Tulisan sederhana ini dirangkai untuk Anda yang sering menulis dan/atau membaca artikel opini.Â
Dalam masyarakat yang beragam seperti Indonesia, berbicara tentang agama selalu ibarat berjalan di atas jembatan rapuh. Satu kata bisa dianggap menyinggung, satu kalimat bisa dibaca berbeda dari maksud semula.
Karena itu, tak jarang sebuah opini publik, yang sebenarnya lahir dari kerinduan akan keadilan, justru dituduh sebagai rasis atau tidak bermutu.
Pertanyaannya, apakah setiap perbedaan pandangan harus langsung dilabeli buruk? Ataukah seharusnya kita belajar menempatkannya dalam bingkai dialektika?
Opini adalah ruang bagi setiap orang untuk menyuarakan gagasan. Ia tidak harus sempurna, dan tidak harus langsung diterima semua orang. Justru esensi opini terletak pada kemampuannya memantik percakapan, menyalakan perdebatan, dan melahirkan refleksi.Â
Tanpa opini yang berbeda, kita hanya akan hidup dalam gema kesepakatan semu, di mana semua orang mengangguk tanpa sungguh berpikir.
Namun, di sisi lain, opini juga tidak kebal kritik. Kritik, bahkan yang tajam sekalipun, adalah bagian alami dari dialektika.
Dialektika sendiri adalah seni berdialog, sebuah proses di mana tesis bertemu antitesis, lalu perlahan menemukan sintesis.

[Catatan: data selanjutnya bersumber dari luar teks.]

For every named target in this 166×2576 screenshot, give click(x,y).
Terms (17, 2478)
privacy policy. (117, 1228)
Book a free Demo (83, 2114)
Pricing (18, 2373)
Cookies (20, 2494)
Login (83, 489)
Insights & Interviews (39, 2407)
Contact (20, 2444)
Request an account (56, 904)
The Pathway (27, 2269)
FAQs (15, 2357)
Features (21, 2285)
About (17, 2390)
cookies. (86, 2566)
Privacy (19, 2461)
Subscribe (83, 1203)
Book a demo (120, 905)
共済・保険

Dengan kata lain, dialektika mengajarkan kita bahwa kebenaran tidak dimiliki oleh satu pihak saja, tetapi lahir dari pertemuan berbagai perspektif.

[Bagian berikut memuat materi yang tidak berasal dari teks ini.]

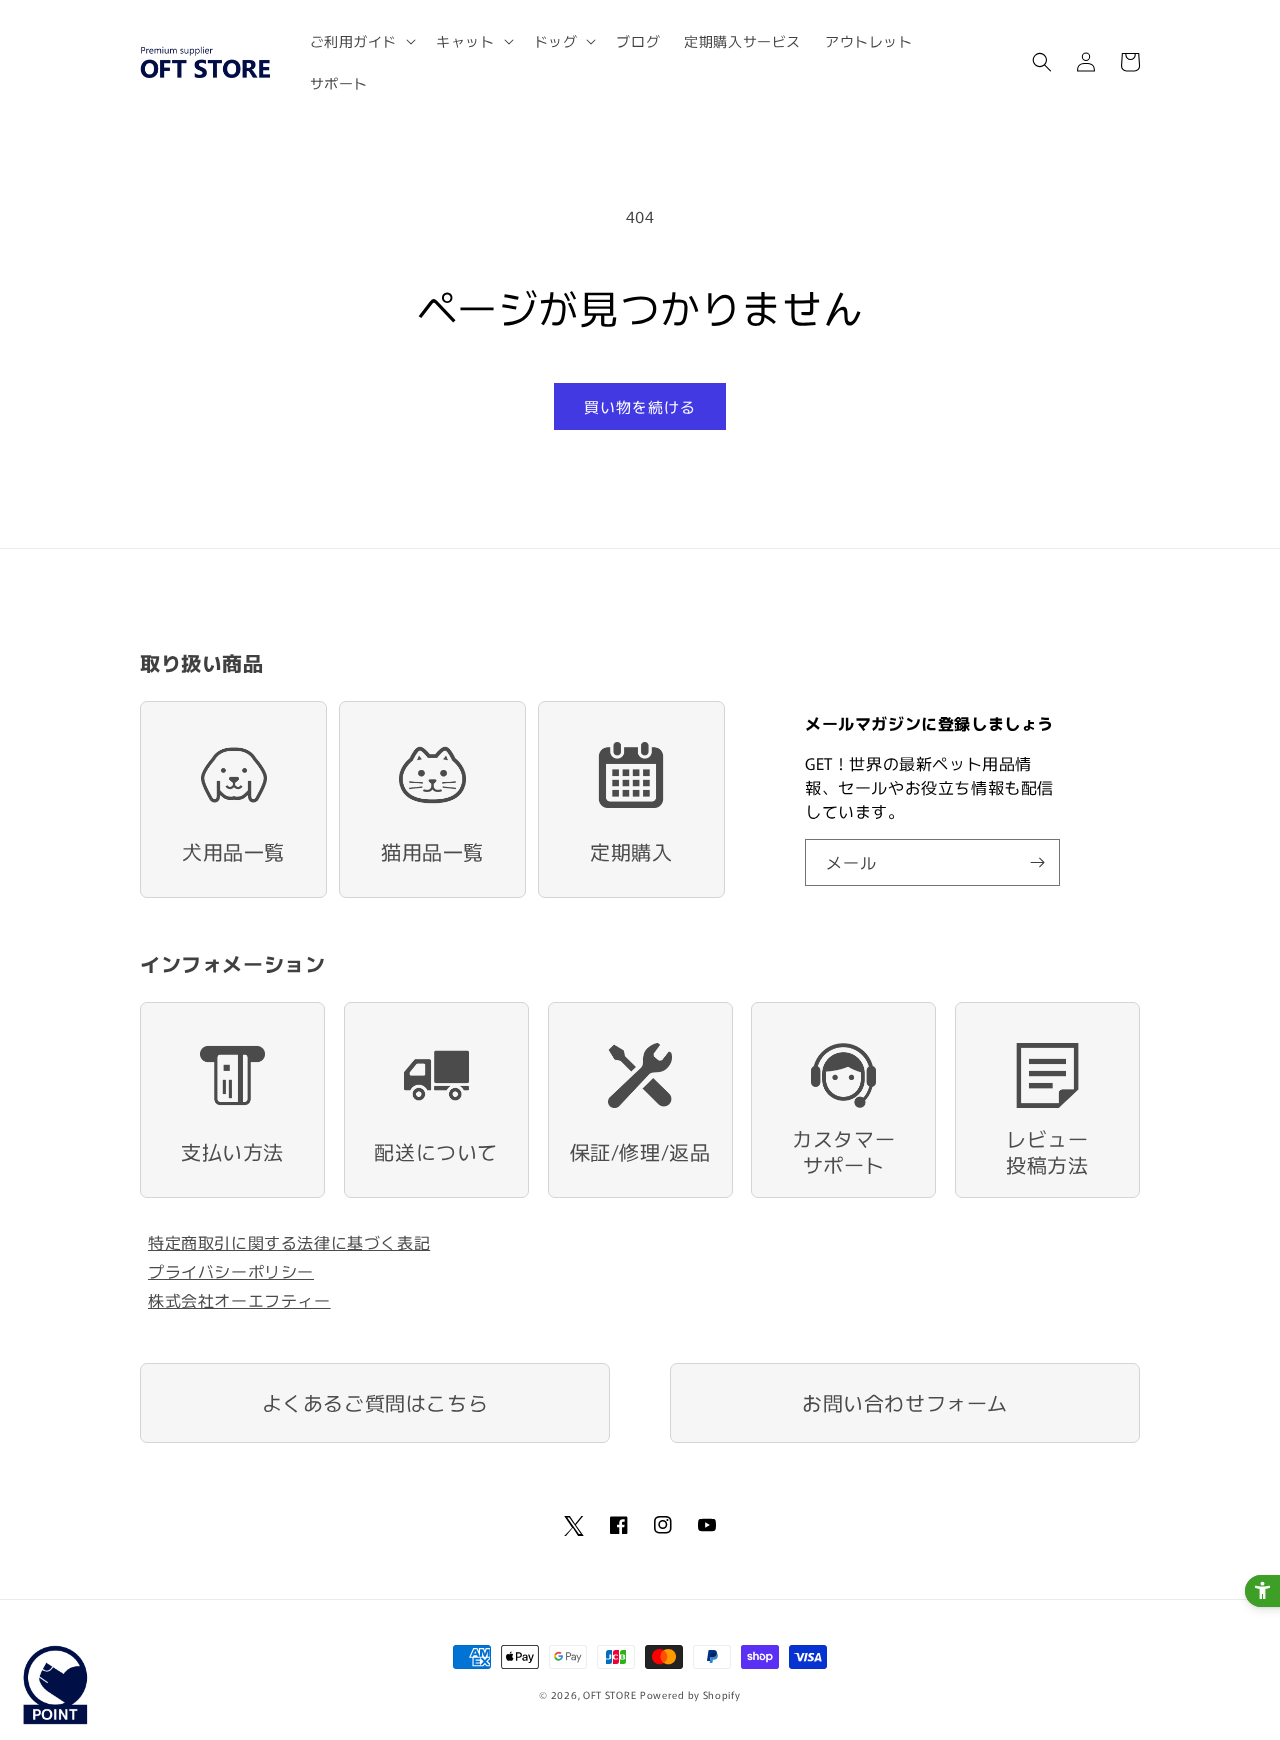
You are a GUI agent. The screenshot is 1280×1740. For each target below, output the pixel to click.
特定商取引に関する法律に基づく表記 (289, 1242)
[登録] (1037, 862)
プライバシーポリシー (231, 1271)
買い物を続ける (640, 406)
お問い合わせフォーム (905, 1402)
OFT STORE (609, 1694)
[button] (361, 41)
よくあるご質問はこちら (375, 1402)
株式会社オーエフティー (239, 1300)
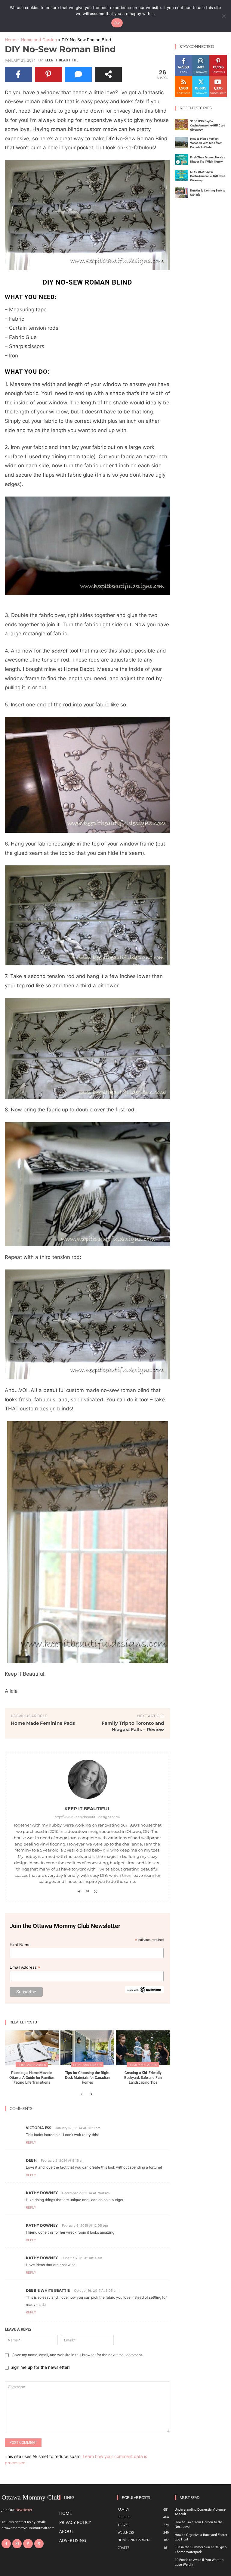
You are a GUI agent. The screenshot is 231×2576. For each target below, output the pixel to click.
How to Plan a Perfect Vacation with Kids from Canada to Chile (206, 143)
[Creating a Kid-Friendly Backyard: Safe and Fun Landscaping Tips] (143, 2047)
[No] (223, 16)
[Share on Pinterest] (48, 74)
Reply (31, 2142)
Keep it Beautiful (62, 60)
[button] (87, 215)
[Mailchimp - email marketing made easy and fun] (144, 1991)
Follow (201, 57)
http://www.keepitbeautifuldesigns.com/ (87, 1817)
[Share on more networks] (108, 74)
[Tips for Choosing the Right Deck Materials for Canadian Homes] (87, 2047)
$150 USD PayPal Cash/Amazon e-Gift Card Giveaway (207, 125)
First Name (20, 1944)
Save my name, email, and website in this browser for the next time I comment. (77, 2355)
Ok (117, 22)
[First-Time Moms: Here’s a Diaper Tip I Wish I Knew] (181, 159)
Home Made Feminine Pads (43, 1723)
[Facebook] (79, 1890)
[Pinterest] (87, 1890)
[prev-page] (81, 2094)
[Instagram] (17, 2543)
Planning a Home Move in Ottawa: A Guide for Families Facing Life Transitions (31, 2077)
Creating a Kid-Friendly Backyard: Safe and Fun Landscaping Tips (143, 2077)
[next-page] (91, 2094)
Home (10, 39)
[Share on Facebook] (18, 74)
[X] (95, 1890)
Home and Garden (39, 39)
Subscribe (218, 78)
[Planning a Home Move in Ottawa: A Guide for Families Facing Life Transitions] (32, 2047)
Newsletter (24, 2509)
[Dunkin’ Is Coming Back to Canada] (181, 192)
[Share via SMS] (78, 74)
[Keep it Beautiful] (87, 1779)
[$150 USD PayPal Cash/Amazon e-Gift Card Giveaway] (181, 124)
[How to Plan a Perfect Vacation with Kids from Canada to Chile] (181, 142)
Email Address (25, 1967)
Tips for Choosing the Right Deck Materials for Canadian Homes (87, 2077)
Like (183, 57)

Masalahnya, di era media sosial, kritik sering kali berubah menjadi serangan personal. Alih-alih berdiskusi, kita lebih mudah memberi label: rasis, intoleran, tidak bermutu. Padahal, memberi label bukanlah jawaban, melainkan jalan pintas untuk menghindari percakapan yang lebih dalam.